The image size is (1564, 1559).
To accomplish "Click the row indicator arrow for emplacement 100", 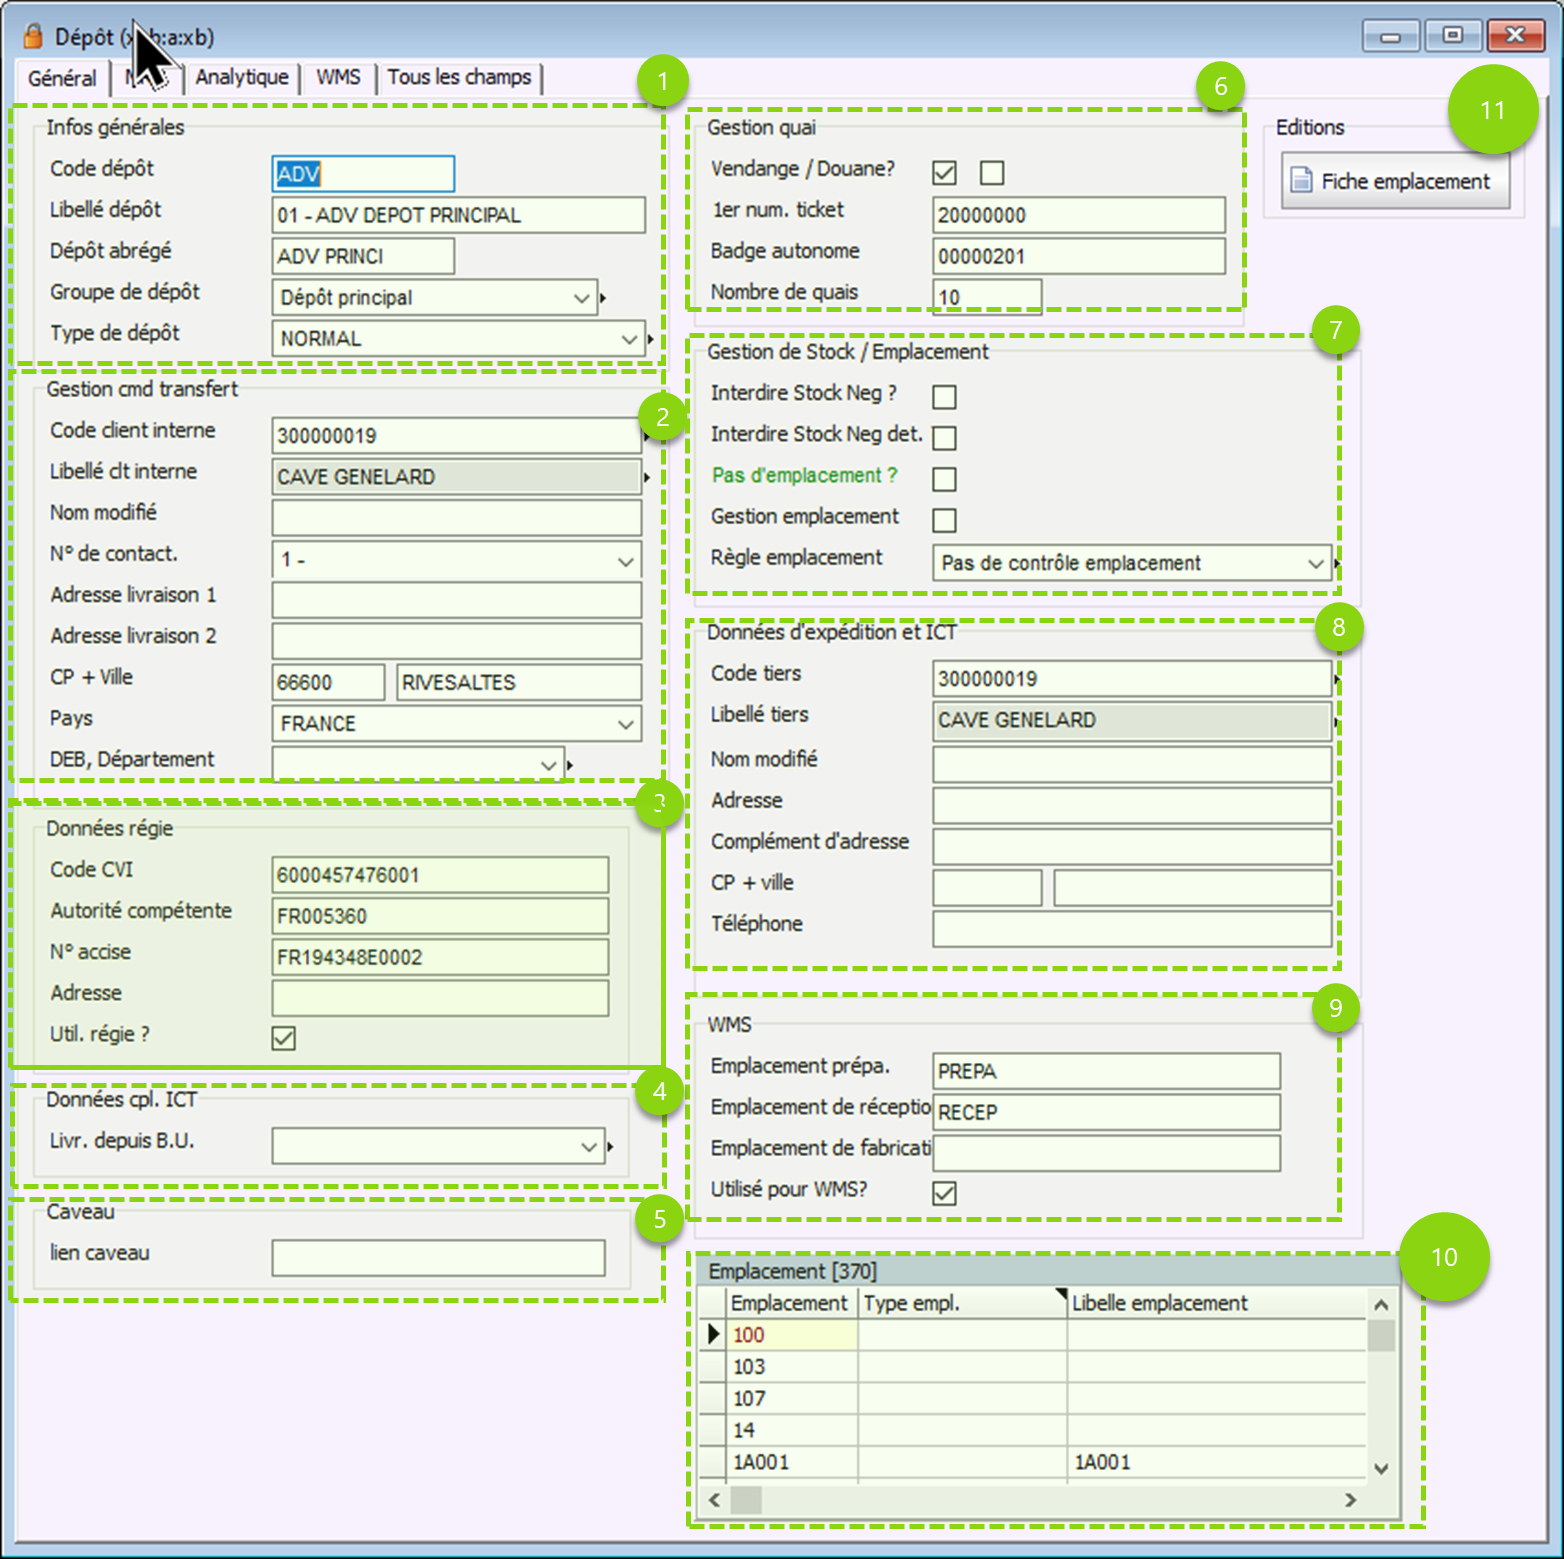I will [x=713, y=1334].

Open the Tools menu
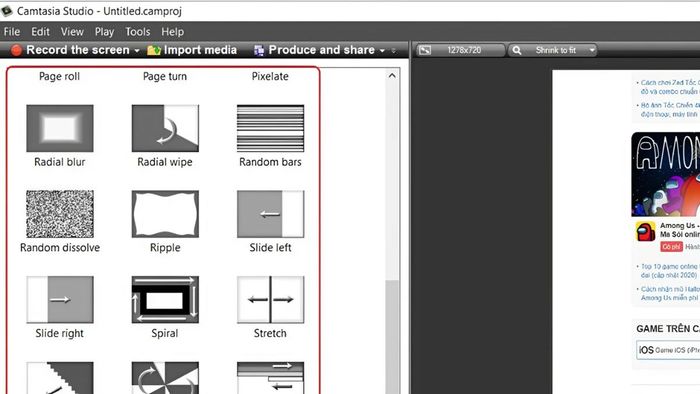138,32
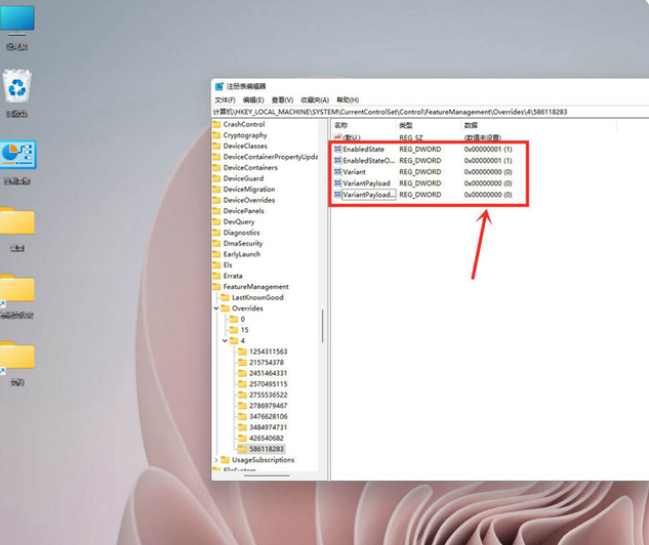This screenshot has height=545, width=649.
Task: Click the registry path address bar
Action: point(420,112)
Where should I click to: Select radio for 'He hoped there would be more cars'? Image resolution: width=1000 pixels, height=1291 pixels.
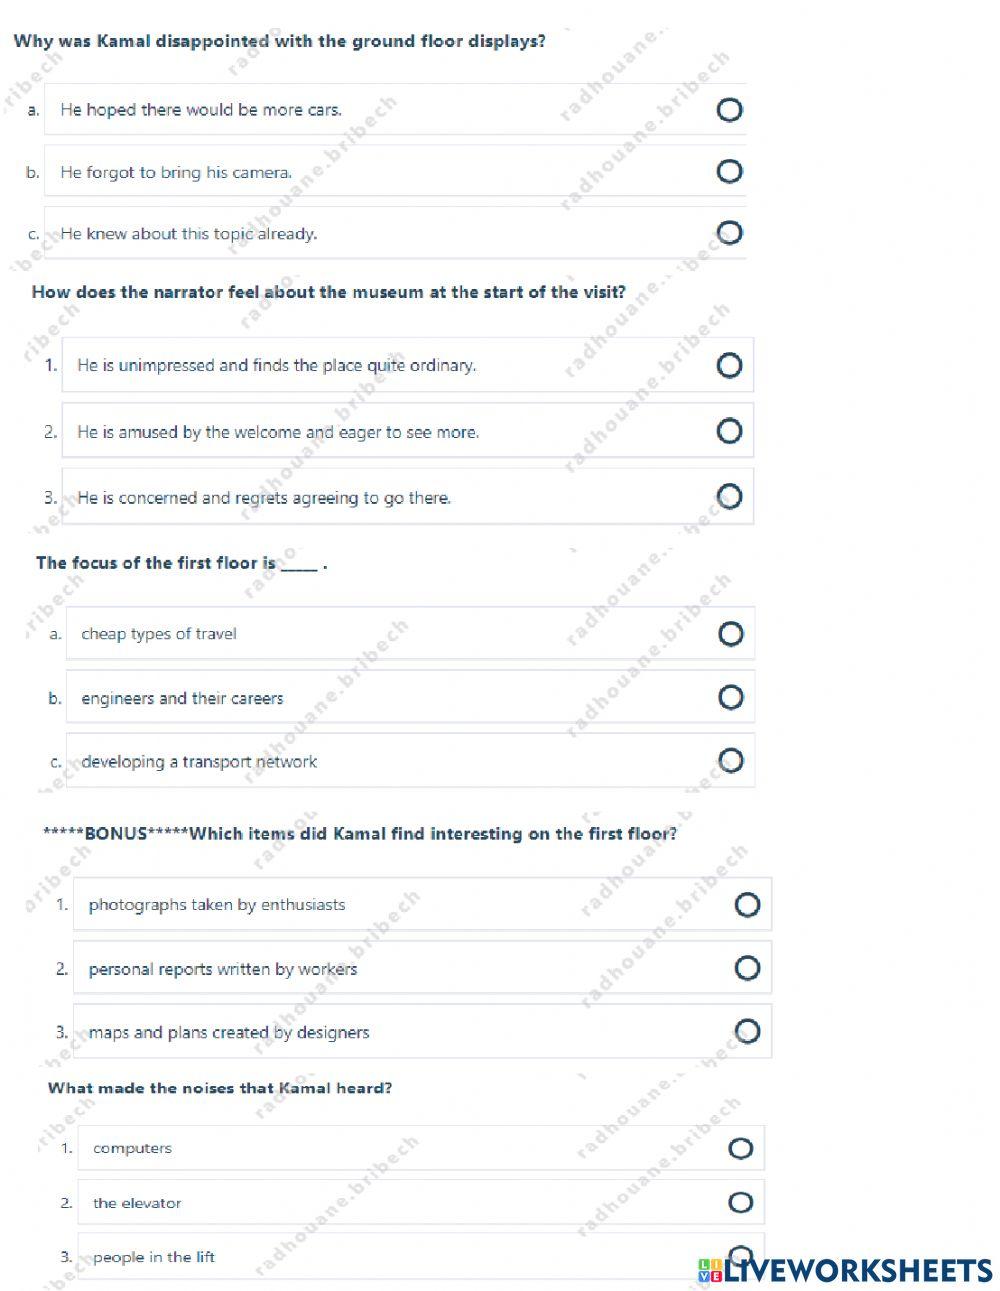click(730, 109)
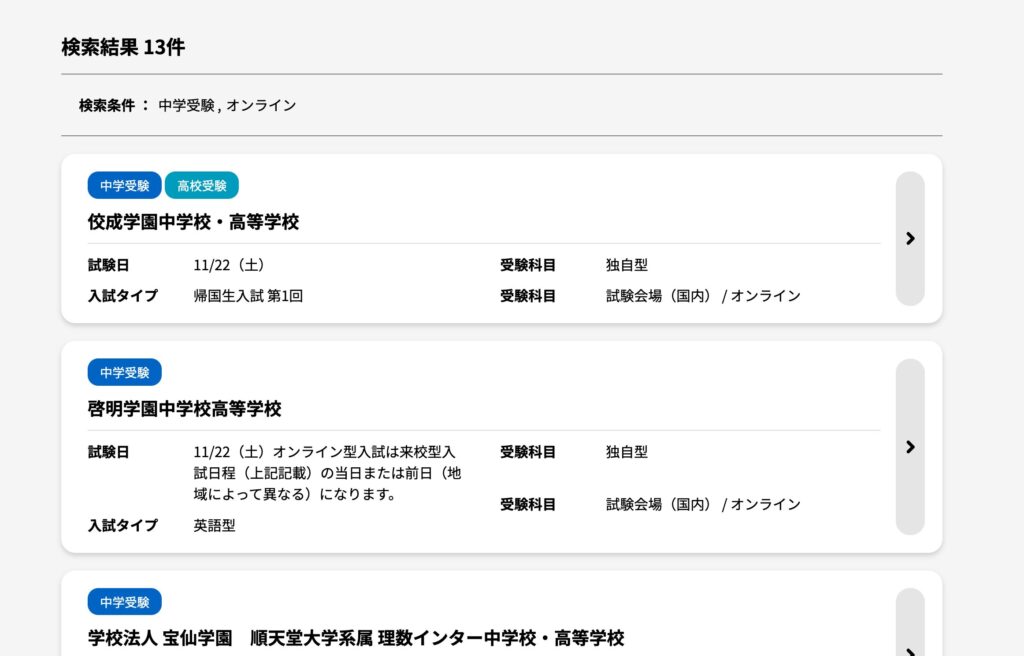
---
_Exercise details_
Reproduce precisely the lines of the entries above, from the one containing "Where should I" through the final one, both ends included, and omit the pictures.

_Answer box_
Where should I click to: Select radio for 'He hoped there would be more cars'? Image resolution: width=1000 pixels, height=1291 pixels.
click(730, 109)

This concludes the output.